=== Materials provided ===
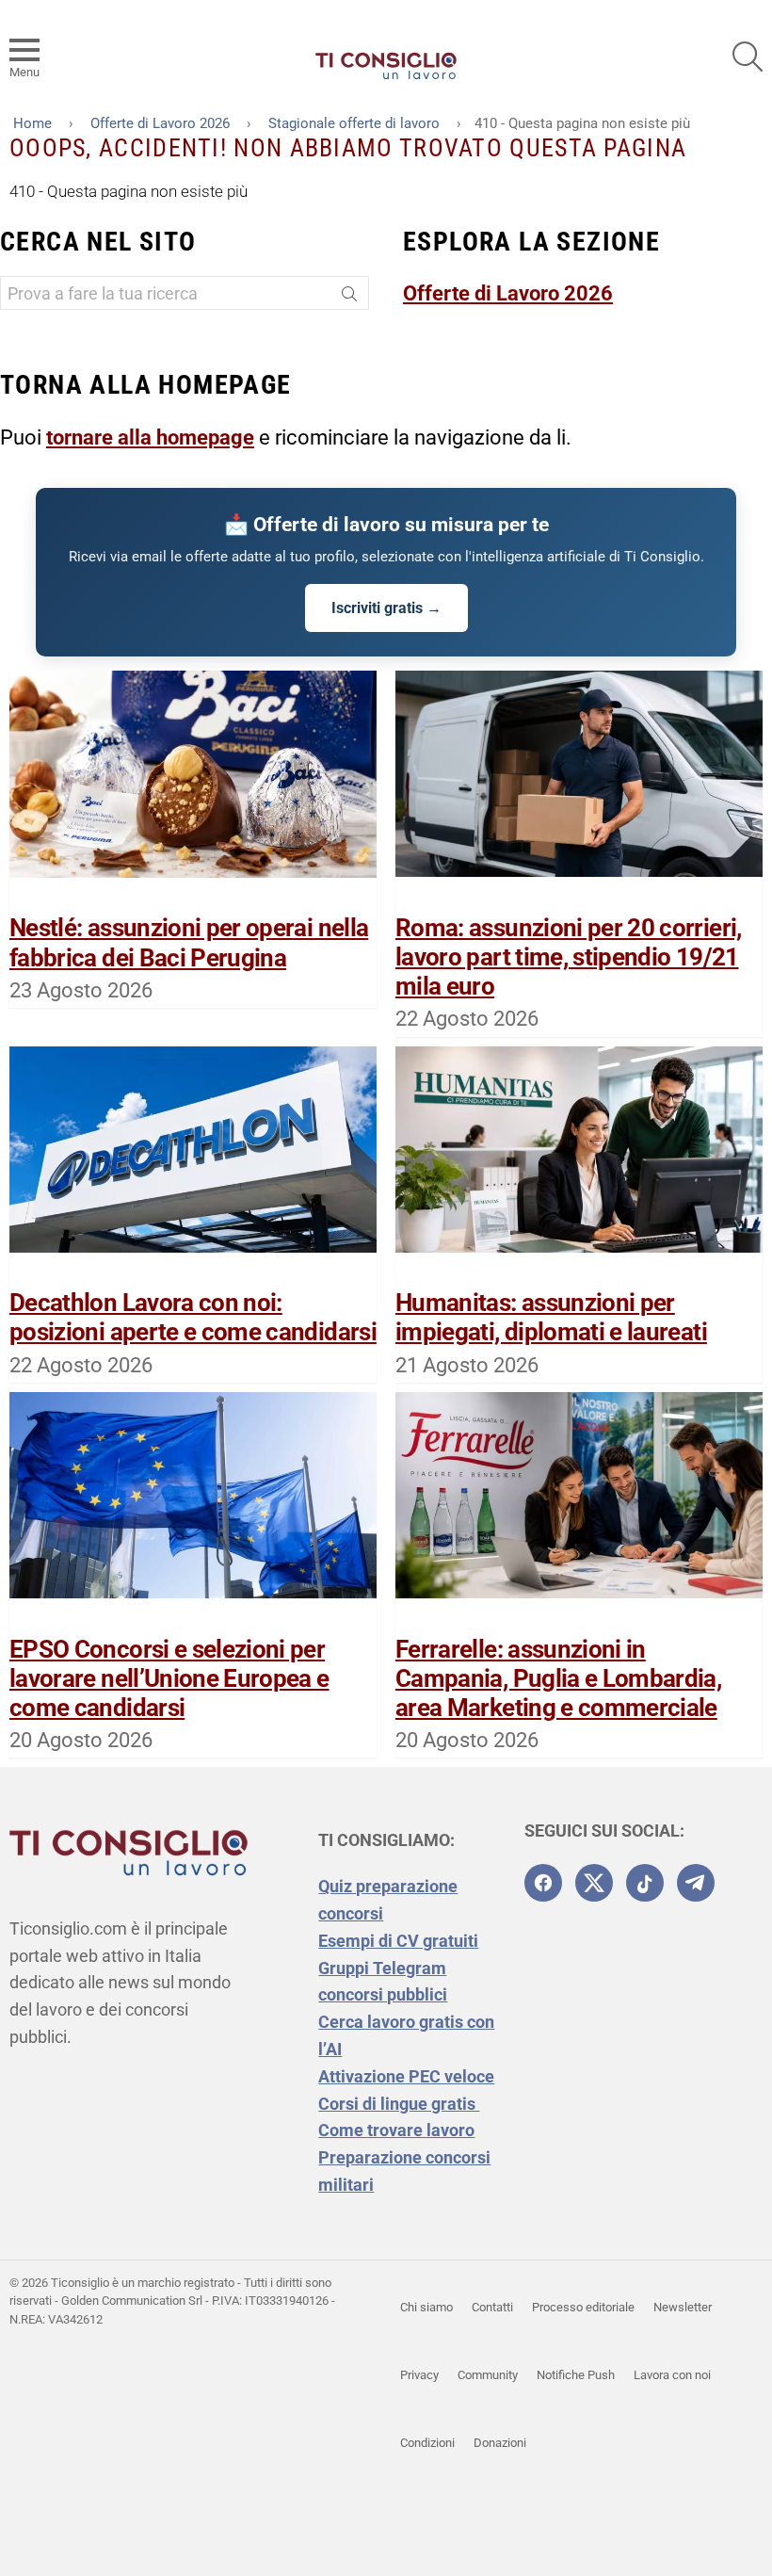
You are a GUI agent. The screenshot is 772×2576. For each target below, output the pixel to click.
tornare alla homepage (150, 437)
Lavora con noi (672, 2375)
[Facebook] (543, 1883)
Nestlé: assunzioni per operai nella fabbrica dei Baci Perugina (188, 942)
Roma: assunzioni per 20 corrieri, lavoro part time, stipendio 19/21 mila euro (568, 957)
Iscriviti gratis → (386, 608)
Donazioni (500, 2443)
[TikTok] (645, 1883)
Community (488, 2375)
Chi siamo (426, 2307)
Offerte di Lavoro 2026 (508, 293)
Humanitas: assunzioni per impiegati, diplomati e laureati (551, 1317)
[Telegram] (696, 1883)
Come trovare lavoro (396, 2130)
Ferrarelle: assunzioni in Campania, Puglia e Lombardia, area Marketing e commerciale (558, 1678)
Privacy (419, 2375)
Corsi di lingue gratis (398, 2104)
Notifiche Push (576, 2375)
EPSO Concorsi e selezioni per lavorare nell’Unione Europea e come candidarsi (169, 1678)
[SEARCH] (747, 56)
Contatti (492, 2307)
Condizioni (427, 2443)
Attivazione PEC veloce (406, 2076)
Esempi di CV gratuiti (398, 1941)
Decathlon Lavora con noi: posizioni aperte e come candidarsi (193, 1317)
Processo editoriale (583, 2307)
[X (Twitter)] (594, 1883)
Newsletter (682, 2307)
===
= Task objective =
Output the line containing "Come trovare lavoro (396, 2130)" and every line after it through the final line of the records above, exactly as written and nothing else.

= Exercise response =
Come trovare lavoro (396, 2130)
Ferrarelle: assunzioni in Campania, Puglia e Lombardia, area Marketing e commerciale (558, 1678)
Privacy (419, 2375)
Corsi di lingue gratis (398, 2104)
Notifiche Push (576, 2375)
EPSO Concorsi e selezioni per lavorare nell’Unione Europea e come candidarsi (169, 1678)
[SEARCH] (747, 56)
Contatti (492, 2307)
Condizioni (427, 2443)
Attivazione PEC veloce (406, 2076)
Esempi di CV gratuiti (398, 1941)
Decathlon Lavora con noi: posizioni aperte e come candidarsi (193, 1317)
Processo editoriale (583, 2307)
[X (Twitter)] (594, 1883)
Newsletter (682, 2307)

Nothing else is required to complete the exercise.